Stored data
::::::::::

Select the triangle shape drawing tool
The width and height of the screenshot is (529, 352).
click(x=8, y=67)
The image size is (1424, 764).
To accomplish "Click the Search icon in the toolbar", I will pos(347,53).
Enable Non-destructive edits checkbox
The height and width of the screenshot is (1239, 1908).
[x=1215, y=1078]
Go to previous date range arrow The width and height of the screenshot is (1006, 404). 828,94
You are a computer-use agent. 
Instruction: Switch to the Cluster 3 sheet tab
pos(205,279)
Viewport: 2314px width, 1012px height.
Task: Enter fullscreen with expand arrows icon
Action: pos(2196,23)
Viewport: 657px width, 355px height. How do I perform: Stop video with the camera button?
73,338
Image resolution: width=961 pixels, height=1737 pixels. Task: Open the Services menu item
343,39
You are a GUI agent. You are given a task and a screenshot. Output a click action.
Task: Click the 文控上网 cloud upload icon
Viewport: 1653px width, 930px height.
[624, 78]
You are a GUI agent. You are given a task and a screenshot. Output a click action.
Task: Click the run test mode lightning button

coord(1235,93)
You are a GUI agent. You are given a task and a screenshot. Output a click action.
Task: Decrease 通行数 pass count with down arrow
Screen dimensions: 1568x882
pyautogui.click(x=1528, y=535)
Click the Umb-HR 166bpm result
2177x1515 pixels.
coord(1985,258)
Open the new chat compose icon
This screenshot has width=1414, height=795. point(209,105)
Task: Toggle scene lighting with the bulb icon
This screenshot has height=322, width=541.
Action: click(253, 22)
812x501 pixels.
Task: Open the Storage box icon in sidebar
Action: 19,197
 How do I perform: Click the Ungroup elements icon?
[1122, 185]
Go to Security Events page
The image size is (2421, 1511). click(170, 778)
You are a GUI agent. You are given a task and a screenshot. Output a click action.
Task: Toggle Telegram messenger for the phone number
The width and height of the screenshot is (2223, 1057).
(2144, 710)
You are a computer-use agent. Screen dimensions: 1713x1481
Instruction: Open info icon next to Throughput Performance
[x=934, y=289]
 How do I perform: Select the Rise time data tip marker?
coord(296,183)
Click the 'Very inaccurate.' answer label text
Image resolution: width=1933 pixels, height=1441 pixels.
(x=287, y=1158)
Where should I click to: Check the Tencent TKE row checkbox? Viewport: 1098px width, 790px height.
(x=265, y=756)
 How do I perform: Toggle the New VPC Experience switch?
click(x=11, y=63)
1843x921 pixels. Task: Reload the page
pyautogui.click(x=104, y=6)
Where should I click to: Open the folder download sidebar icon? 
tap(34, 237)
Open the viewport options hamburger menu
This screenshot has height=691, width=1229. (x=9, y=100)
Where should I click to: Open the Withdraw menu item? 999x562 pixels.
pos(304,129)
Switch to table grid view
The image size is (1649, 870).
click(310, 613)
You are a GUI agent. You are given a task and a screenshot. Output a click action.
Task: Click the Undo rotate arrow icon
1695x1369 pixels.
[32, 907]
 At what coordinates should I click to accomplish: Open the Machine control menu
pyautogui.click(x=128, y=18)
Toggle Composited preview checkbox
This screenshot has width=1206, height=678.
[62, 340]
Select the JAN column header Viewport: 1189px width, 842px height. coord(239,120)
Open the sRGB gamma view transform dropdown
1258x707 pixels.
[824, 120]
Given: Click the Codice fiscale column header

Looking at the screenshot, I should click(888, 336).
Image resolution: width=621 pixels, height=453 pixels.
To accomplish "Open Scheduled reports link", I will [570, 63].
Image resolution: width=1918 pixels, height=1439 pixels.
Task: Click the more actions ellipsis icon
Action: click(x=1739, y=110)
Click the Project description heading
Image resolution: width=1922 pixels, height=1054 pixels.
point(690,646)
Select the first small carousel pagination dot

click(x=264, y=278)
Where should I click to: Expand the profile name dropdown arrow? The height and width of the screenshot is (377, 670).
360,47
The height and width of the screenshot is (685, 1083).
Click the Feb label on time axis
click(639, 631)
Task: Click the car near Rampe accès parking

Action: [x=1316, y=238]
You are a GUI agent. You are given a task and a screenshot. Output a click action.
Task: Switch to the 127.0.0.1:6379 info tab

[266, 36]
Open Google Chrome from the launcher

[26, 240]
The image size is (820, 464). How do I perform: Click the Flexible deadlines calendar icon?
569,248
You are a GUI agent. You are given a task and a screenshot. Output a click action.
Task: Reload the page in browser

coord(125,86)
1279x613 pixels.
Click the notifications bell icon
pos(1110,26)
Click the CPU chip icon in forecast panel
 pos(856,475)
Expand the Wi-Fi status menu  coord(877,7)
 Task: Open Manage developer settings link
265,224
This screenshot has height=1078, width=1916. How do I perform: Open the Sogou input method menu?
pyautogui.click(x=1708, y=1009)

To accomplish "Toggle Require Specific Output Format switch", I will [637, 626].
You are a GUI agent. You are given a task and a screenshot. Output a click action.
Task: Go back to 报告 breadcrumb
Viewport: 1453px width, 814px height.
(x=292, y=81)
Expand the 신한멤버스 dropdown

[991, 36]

::::::::::

ASSIGNED TASK: Return the entries exactly through the "Task: Toggle scene" line.

EXERCISE OUTPUT:
Select the triangle shape drawing tool
The width and height of the screenshot is (529, 352).
click(x=8, y=67)
The image size is (1424, 764).
To accomplish "Click the Search icon in the toolbar", I will pos(347,53).
Enable Non-destructive edits checkbox
The height and width of the screenshot is (1239, 1908).
[x=1215, y=1078]
Go to previous date range arrow The width and height of the screenshot is (1006, 404). 828,94
You are a computer-use agent. 
Instruction: Switch to the Cluster 3 sheet tab
pos(205,279)
Viewport: 2314px width, 1012px height.
Task: Enter fullscreen with expand arrows icon
Action: pos(2196,23)
Viewport: 657px width, 355px height. How do I perform: Stop video with the camera button?
73,338
Image resolution: width=961 pixels, height=1737 pixels. Task: Open the Services menu item
343,39
You are a GUI agent. You are given a task and a screenshot. Output a click action.
Task: Click the 文控上网 cloud upload icon
Viewport: 1653px width, 930px height.
[624, 78]
You are a GUI agent. You are given a task and a screenshot. Output a click action.
Task: Click the run test mode lightning button

coord(1235,93)
You are a GUI agent. You are given a task and a screenshot. Output a click action.
Task: Decrease 通行数 pass count with down arrow
Screen dimensions: 1568x882
pyautogui.click(x=1528, y=535)
Click the Umb-HR 166bpm result
2177x1515 pixels.
coord(1985,258)
Open the new chat compose icon
This screenshot has width=1414, height=795. point(209,105)
Task: Toggle scene lighting with the bulb icon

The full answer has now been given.